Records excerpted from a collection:
+ + + + + + +
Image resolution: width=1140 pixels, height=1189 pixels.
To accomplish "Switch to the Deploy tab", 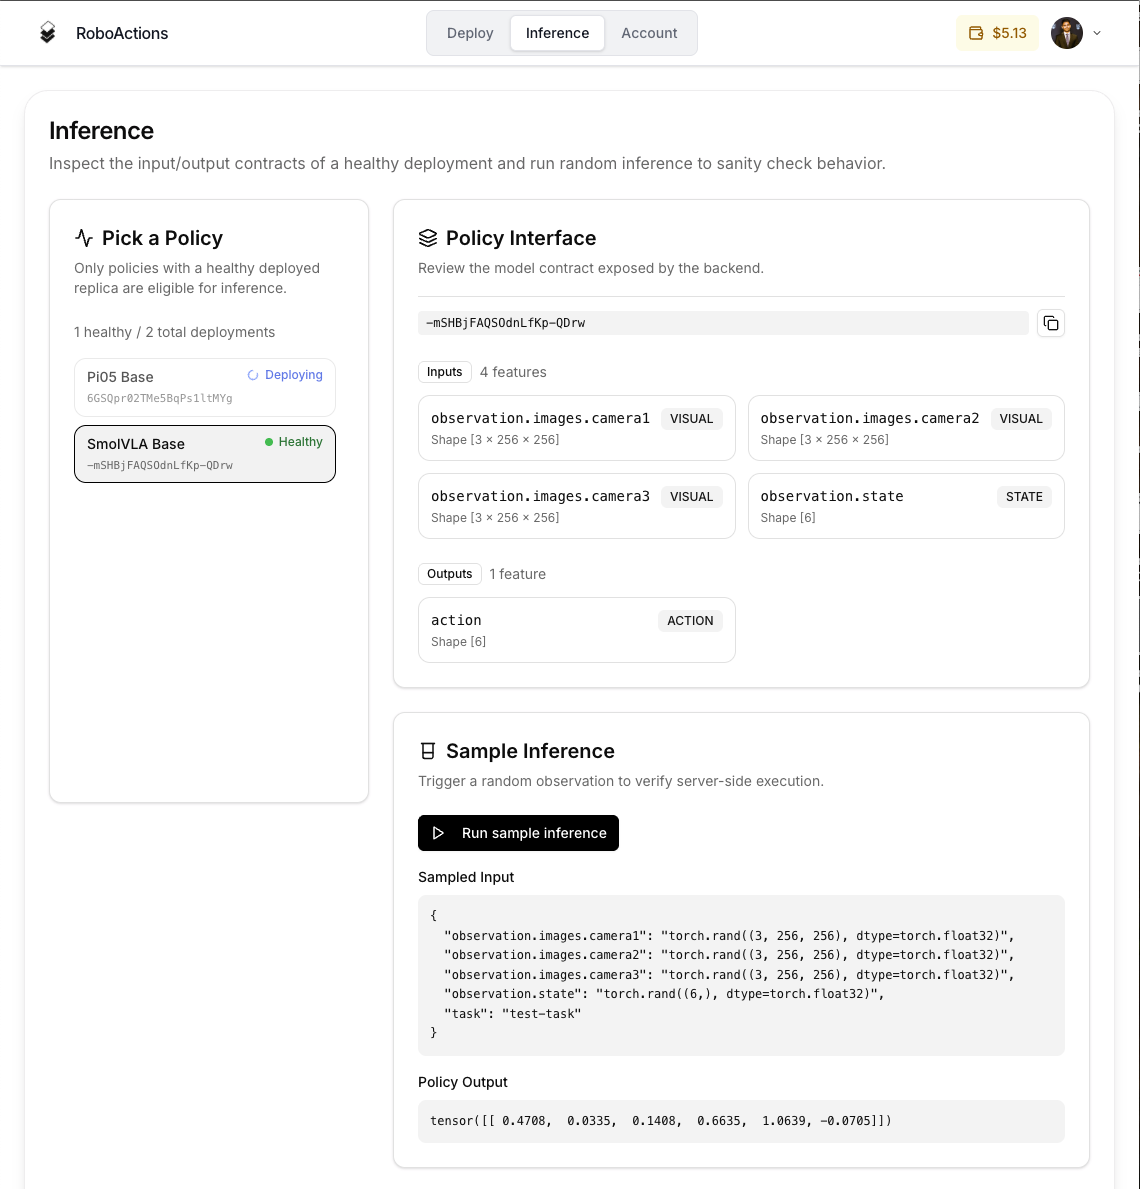I will tap(470, 32).
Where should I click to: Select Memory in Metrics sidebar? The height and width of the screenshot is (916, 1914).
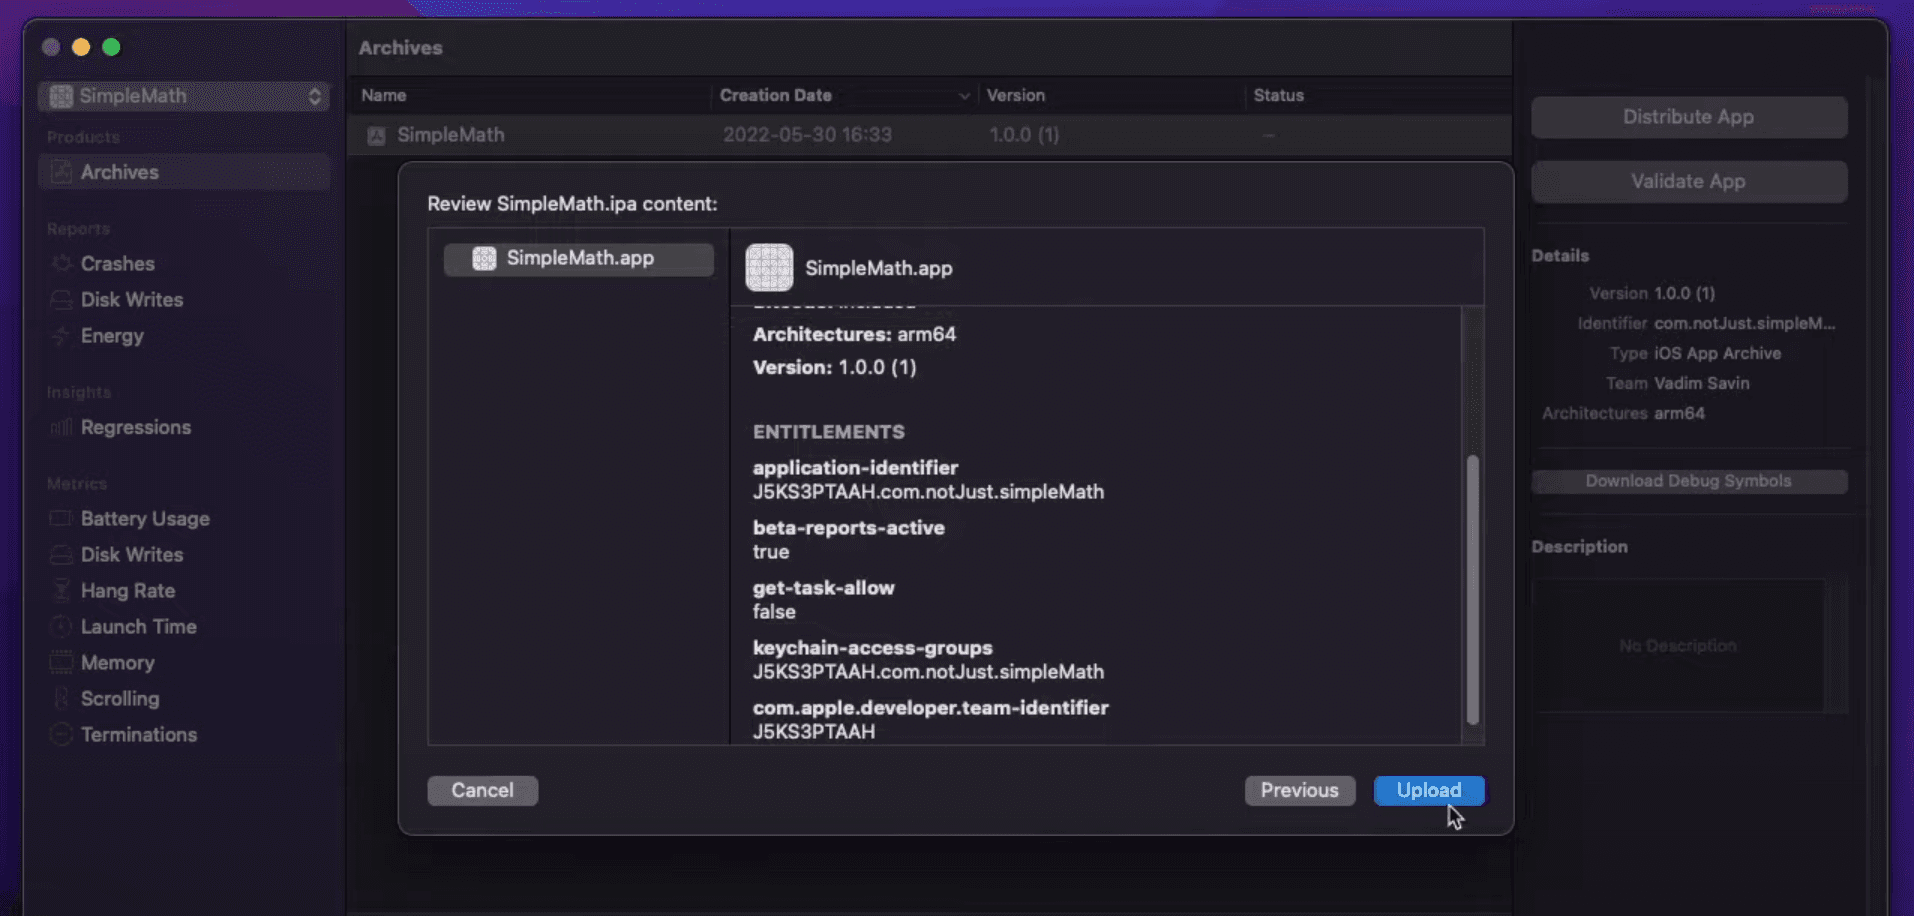click(x=117, y=663)
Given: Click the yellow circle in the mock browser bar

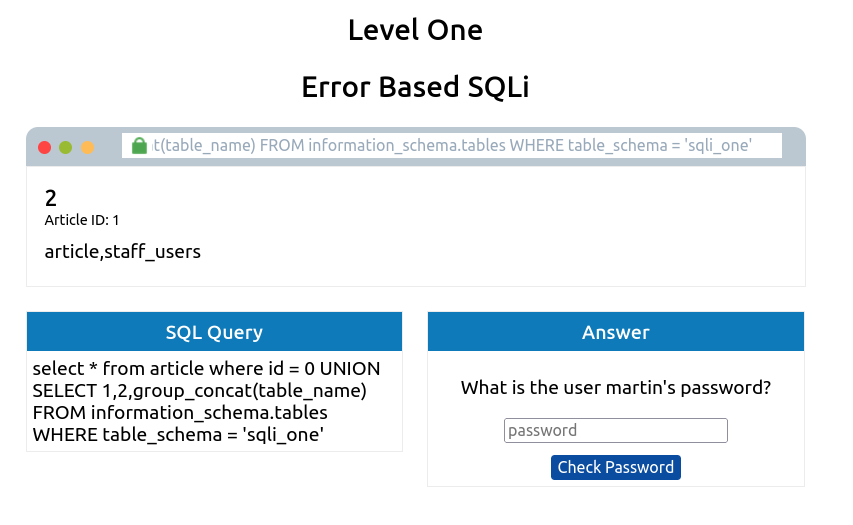Looking at the screenshot, I should point(88,147).
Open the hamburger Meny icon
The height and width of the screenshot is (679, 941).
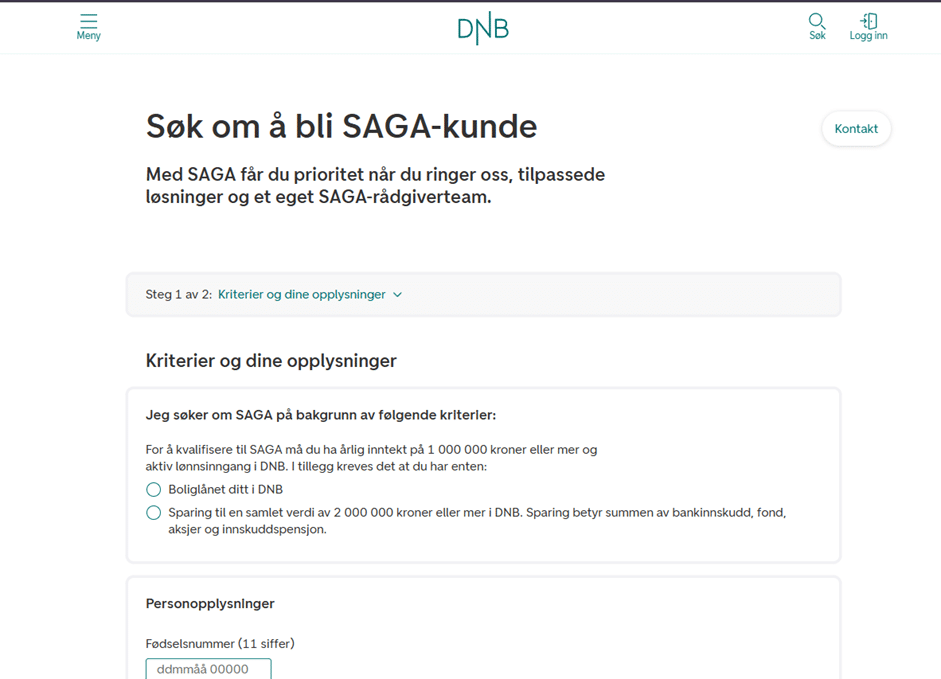click(88, 21)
+ + + + + + +
- _THE TASK_
Copy only this, please: the line with "Given: Click the" and every line after it through the end of the data, with no pictures.

- _SOLUTION BELOW_
Given: Click the yellow circle in the mock browser bar

Looking at the screenshot, I should point(88,147).
Open the hamburger Meny icon
The height and width of the screenshot is (679, 941).
click(88, 21)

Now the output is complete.